Il a observé ces enfants, joueurs malgré leur condition, insouciants quelques rares instants... comme les chats efflanqués des rues qui jouent parfois dans une flaque de soleil...
Ses dessins pour le livre de Frapié font partie du meilleur de son oeuvre, comme ceux qu'il a consacrés à un autre gosse malheureux, le petit Poil de Carotte.
Ses dessins se passent de commentaires. Ils ont la force et la fragilité de l'enfance. Ils dénoncent la misère et l'injustice. Ils sont tragiques et amoureux.
Le journal de Rose
"J'obtins l'emploi de femme de service à l'école maternelle de la rue des Plâtriers, XXe arrondissement."
"Je n'étais pas seule de service, j'avais une collègue, particulièrement chargée de la cantine et du bureau de la directrice, mais tenue aussi de me seconder: madame Paulin..."
"Madame Galant (...) frappa dans ses mains et commanda, s'adressant surtout au groupe des "moyens" ses élèves : chantons!"
Rose ne parvient pas à différencier le sexe des élèves. Madame Paulin lui montre comment faire, en retournant le gosse...
"...Des fillettes se tenaient par le bras, à quatre, et marchaient, très occupèes de leur bavardage (...)."
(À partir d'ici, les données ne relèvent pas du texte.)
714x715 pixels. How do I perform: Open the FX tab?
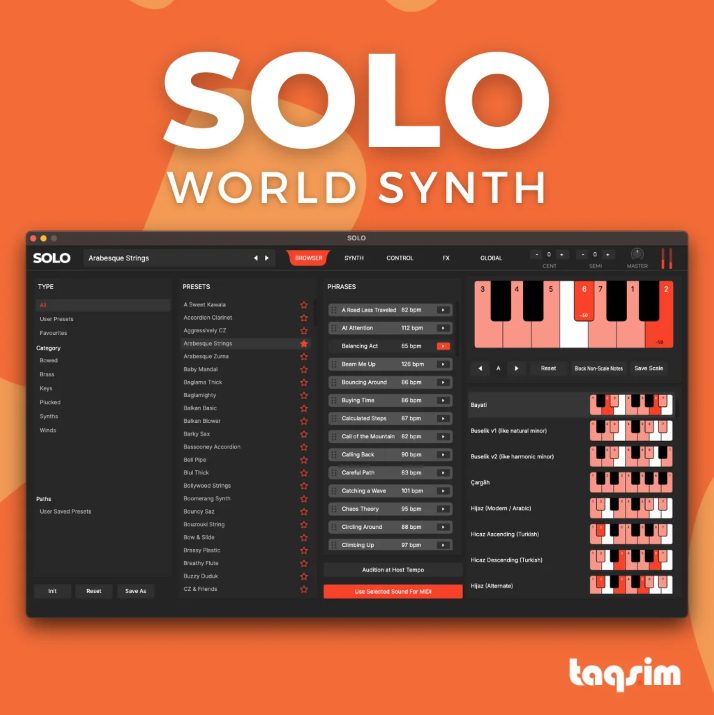click(x=446, y=258)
"Les enfants qui déjeunent à l'école défilent dans le préau, et prennent leur panier, entre le lavabo et le calorifère."
"A quatre heures, avec madame Galant, j'ai conduit, jusqu'au coin de la rue, le rang des élèves qui s'en vont seuls"
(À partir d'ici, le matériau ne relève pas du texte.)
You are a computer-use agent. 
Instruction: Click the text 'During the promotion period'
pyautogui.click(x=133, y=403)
"... J'ai surpris une gamine, qui sournoisement, l'oeil sur moi, fouillait dans ma cachette."
"On trouve toujours sur le trottoir, devant la porte, un groupe de femmes en cheveux, en tablier, camisole et fichu de laine, un panier ou un nourrisson au bras, jeunes mais fânées..."
"La grosse madame Galant debout, loin de moi, contre la porte de la cour, crie beaucoup et confisque des bons points, des billes, des soldats en papier, des bouchons; voilà donc pourquoi ses poches de tablier se gonflent telles des mamelles supplémentaires."
"-C'est Machin qui lui a flanqué un coup de pied dans "l'livarot".
"Un maçon et sa femme attendent leur progéniture sous la pluie. Ils ne possèdent qu'un chapeau de famille, un vieux feutre marron taché de plâtre; c'est la femme qui l'a sur la tête, mais voici la gamine attendue: à son tour d'en jouir."
"Deux garçons à plat ventre sur le trottoir, soufflaient dans le ruisseau sur un bateau fait d'un bouchon et d'une allumette."
"Il vint à moi, son tablier retroussé, les deux mains dans les poches de pantalon et tranquillement, avec philosophie, le regard voyageur, il me dit : - Elle m'a foutu à la porte."
"Au chemin de fer! ordonna-t-il et il s'élança imitant le sifflet de la locomotive et suivi de sa cohorte grossissante."
"...Ils tombaient le derrière par terre."
"Louise Cloutet, la Souris... Il faut la voir arriver avec son panier, son carton et son frère, un bambin de trois ans, de l'espèce naine aussi, qu'elle appelle son "poussin"."
"Virginie Popelin, à la deuxième rangée, juste derrière la Souris, c'est la vicieuse née, incorrigible et hypocrite jusqu'au merveilleux."
"Une fois, elle s'était rencontrée dans le coin du lavabo avec Bonvalot. - Boutonne-moi mon tablier."
"Madame, voyez! encore ce monstre d'Adam à cheval sur cette porte de cabinet!"
"Les mères viennent l'une après l'autre et, me trouvant seule, s'accoudent à la balustrade."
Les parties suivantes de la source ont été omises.